* [Task to complete]:
From the entries, copy out every line in which the word "will" is found.

#### Study material ####

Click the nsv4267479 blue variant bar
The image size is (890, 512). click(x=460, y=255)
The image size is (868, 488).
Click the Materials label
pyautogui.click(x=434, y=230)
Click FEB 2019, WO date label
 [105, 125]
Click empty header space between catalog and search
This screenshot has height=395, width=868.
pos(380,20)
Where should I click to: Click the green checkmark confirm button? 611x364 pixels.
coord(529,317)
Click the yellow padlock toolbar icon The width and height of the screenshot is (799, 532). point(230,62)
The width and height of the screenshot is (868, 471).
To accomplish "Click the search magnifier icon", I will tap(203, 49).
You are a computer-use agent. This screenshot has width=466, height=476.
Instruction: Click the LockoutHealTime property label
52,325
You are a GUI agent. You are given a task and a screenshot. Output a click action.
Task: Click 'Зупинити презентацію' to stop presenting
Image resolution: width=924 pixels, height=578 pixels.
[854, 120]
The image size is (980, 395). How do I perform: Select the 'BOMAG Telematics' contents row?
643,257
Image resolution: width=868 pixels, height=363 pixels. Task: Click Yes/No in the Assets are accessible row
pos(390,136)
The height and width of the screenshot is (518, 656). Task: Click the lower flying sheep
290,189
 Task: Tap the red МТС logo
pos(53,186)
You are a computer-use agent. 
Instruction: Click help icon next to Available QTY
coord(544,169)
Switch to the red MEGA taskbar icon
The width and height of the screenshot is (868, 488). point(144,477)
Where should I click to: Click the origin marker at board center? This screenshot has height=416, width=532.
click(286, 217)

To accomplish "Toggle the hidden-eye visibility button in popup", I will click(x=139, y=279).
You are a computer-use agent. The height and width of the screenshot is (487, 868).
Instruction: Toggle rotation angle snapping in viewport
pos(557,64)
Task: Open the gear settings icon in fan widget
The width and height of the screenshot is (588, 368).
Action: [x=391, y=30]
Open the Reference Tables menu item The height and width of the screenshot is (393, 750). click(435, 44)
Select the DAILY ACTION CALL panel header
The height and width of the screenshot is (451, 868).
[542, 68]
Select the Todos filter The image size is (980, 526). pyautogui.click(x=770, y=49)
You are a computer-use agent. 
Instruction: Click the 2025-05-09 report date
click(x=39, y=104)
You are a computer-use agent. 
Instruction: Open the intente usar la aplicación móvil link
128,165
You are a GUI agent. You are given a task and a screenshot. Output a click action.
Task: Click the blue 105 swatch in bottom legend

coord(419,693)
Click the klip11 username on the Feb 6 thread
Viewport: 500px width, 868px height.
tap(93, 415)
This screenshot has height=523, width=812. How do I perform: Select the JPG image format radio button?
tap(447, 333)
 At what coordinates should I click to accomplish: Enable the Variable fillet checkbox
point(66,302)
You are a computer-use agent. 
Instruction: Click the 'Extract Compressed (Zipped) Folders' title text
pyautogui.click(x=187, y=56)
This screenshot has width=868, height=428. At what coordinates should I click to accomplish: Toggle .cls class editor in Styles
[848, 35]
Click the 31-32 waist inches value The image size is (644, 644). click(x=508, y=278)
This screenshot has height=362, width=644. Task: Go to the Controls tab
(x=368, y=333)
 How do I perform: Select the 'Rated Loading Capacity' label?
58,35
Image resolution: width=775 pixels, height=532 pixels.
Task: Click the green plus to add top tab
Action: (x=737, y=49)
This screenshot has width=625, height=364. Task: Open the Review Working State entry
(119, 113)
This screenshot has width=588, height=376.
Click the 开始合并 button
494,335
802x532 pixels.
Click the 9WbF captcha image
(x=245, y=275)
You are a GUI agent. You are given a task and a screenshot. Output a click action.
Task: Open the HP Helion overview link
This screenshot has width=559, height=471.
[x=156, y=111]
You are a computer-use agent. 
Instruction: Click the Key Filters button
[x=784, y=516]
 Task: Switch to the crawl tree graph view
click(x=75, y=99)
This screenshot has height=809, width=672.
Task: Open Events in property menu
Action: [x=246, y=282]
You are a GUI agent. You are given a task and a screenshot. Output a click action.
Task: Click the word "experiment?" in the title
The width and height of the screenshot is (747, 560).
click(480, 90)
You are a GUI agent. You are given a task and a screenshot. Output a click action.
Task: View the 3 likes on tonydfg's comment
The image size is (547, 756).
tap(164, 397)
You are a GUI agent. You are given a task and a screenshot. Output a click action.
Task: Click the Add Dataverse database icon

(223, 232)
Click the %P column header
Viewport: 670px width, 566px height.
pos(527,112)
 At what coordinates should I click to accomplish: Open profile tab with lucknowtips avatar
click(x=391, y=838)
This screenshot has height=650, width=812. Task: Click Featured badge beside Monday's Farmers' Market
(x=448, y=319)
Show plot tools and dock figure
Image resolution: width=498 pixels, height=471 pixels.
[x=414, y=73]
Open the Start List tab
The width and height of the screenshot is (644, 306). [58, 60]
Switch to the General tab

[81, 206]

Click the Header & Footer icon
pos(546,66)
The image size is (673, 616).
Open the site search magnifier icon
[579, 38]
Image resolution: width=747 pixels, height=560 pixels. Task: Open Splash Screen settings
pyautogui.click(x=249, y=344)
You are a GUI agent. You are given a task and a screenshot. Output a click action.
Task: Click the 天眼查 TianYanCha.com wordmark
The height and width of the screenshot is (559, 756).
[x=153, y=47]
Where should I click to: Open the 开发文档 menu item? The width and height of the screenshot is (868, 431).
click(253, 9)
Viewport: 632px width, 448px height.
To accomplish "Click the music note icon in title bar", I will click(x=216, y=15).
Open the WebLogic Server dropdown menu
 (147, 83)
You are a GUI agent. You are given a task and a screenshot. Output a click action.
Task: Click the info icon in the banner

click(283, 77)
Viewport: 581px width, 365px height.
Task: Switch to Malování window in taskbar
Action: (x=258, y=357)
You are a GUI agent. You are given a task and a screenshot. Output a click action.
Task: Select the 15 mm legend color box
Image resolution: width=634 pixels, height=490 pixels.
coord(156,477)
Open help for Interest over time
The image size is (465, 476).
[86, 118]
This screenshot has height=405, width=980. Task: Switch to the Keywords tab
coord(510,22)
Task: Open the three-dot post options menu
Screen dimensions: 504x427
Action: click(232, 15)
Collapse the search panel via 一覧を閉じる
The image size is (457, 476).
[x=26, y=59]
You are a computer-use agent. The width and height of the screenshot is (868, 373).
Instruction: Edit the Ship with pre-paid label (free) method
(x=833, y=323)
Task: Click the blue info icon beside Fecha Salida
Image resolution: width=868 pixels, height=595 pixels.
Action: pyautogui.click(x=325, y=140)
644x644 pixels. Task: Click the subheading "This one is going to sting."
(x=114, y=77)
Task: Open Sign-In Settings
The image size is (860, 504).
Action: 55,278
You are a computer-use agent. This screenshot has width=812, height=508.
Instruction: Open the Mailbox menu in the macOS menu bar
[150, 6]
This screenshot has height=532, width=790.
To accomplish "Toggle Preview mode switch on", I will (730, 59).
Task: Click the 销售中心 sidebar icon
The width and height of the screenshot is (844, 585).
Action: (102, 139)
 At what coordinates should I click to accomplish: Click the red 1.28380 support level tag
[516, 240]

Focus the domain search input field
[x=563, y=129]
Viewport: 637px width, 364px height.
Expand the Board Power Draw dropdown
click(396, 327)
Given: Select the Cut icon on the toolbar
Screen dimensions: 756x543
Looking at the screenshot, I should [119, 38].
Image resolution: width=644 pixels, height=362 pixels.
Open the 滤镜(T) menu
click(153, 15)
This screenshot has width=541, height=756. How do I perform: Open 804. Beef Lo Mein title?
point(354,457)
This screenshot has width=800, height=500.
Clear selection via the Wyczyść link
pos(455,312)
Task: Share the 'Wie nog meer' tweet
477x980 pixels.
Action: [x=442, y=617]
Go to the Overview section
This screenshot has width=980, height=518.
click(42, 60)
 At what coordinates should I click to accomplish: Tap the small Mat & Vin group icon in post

####

* [Task result]:
To accomplish "Click the search magnifier icon", I will tap(203, 49).
To accomplish "Toggle the hidden-eye visibility button in popup", I will click(x=139, y=279).
To accomplish "Click the music note icon in title bar", I will click(x=216, y=15).
To accomplish "Toggle Preview mode switch on", I will (730, 59).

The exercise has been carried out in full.